▶ AVAILABLE DATA:
Start of Block

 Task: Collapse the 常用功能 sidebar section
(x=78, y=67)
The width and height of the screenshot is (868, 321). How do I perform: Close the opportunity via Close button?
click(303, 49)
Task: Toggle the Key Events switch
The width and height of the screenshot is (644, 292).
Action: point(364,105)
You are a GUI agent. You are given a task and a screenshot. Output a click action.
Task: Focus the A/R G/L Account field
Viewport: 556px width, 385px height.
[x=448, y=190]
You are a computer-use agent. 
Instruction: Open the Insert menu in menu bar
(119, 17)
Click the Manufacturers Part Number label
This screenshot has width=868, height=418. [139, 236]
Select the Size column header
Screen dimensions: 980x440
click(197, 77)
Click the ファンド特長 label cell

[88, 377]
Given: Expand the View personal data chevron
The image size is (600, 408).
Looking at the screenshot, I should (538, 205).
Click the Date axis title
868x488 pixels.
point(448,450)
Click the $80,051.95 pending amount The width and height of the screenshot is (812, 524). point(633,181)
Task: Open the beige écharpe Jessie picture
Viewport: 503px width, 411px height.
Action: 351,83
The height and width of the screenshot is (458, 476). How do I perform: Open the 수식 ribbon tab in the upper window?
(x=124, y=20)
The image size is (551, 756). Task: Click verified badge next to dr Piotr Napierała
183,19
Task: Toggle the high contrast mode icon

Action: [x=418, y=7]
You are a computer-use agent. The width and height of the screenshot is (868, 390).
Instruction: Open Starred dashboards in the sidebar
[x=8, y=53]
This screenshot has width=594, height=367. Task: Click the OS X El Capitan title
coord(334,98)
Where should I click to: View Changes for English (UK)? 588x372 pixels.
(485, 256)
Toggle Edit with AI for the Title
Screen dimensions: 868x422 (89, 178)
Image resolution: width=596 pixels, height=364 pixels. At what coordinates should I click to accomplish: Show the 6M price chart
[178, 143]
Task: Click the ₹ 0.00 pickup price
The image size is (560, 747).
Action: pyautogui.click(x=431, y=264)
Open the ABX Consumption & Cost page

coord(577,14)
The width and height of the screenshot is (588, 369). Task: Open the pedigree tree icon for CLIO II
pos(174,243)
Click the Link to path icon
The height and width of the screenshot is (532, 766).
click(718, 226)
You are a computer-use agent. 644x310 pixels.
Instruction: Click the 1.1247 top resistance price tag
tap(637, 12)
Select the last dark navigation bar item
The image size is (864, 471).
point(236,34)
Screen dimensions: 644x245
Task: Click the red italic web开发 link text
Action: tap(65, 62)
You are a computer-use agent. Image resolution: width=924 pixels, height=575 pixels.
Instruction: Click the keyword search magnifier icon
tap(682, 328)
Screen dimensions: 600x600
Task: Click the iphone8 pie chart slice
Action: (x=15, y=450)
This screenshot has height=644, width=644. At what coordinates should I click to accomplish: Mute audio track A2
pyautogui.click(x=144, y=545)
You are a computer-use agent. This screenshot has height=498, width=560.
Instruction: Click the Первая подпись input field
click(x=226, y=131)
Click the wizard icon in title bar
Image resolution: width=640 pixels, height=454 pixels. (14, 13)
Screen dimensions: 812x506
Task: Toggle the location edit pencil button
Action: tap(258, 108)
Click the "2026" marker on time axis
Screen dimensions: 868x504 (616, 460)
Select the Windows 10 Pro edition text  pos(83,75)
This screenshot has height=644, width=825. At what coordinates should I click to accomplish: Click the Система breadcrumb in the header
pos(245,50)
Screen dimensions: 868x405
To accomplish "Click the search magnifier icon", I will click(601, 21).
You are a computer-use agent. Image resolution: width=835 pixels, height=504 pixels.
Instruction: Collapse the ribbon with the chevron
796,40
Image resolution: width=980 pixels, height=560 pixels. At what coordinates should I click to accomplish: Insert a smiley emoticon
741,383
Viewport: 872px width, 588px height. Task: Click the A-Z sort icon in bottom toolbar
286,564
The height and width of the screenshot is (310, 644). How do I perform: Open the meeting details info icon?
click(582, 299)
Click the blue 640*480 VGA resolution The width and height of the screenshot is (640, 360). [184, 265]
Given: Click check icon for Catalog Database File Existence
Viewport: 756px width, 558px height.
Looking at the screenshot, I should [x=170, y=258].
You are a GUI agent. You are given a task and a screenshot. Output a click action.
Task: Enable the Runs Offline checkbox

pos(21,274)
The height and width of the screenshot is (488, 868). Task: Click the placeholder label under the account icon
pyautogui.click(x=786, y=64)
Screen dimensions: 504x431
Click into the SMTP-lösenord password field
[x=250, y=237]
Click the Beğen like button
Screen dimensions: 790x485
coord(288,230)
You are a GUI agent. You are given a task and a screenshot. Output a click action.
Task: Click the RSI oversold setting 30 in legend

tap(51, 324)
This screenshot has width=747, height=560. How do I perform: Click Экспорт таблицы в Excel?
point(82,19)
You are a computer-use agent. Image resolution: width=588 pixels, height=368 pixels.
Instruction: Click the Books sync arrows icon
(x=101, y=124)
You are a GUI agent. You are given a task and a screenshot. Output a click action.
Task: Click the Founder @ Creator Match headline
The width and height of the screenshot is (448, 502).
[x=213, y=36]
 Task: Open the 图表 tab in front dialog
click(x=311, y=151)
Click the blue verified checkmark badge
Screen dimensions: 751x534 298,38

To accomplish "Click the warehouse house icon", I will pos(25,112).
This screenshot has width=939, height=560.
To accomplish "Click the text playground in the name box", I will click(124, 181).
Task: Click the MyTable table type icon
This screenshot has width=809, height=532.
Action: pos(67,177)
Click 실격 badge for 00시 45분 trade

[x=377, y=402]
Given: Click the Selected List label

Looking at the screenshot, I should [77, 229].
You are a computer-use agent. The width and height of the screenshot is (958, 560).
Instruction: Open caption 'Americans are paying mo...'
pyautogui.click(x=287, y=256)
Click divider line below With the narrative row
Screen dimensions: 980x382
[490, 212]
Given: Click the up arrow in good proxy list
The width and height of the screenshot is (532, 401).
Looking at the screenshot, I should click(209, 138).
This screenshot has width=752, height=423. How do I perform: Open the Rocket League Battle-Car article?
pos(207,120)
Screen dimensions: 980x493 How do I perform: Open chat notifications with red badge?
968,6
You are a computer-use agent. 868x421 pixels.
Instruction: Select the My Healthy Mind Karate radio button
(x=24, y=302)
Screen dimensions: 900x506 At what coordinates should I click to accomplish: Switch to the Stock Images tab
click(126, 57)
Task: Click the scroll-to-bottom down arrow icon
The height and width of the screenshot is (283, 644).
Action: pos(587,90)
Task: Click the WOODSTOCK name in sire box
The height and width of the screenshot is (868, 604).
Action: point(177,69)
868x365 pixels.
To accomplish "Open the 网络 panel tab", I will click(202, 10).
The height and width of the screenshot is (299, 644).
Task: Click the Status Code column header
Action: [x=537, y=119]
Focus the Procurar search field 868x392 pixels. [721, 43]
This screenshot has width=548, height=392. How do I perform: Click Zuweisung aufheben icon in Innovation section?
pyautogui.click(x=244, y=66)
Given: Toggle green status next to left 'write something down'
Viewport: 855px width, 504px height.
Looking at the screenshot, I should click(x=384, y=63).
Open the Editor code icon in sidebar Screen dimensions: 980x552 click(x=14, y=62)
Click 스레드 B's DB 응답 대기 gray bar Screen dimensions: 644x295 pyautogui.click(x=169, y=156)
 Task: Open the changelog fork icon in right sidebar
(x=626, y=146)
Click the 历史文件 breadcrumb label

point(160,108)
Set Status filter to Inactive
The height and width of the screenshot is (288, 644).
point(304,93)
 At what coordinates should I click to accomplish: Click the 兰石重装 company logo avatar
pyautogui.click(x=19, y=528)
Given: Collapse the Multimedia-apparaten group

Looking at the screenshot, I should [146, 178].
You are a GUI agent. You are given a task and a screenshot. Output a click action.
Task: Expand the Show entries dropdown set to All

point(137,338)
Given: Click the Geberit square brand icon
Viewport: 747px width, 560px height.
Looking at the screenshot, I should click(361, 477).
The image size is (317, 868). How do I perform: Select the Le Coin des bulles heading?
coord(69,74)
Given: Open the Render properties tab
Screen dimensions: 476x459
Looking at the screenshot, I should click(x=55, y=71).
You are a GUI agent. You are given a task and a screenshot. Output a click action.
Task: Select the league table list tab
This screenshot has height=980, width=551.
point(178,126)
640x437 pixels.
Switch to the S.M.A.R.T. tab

End of Block

▶ WHAT THE EXERCISE ASKS: For each line in the records that contains the word "computer", make a copy.

▶ FINISHED TASK:
You are a computer-use agent. 
You are a computer-use agent. The width and height of the screenshot is (868, 390).
You are a computer-use agent. 644x310 pixels.
You are a computer-use agent. Image resolution: width=924 pixels, height=575 pixels.
You are a computer-use agent. This screenshot has height=498, width=560.
You are a computer-use agent. Image resolution: width=835 pixels, height=504 pixels.
You are a computer-use agent. Image resolution: width=588 pixels, height=368 pixels.
You are a computer-use agent. The width and height of the screenshot is (958, 560).
You are a computer-use agent. 868x421 pixels.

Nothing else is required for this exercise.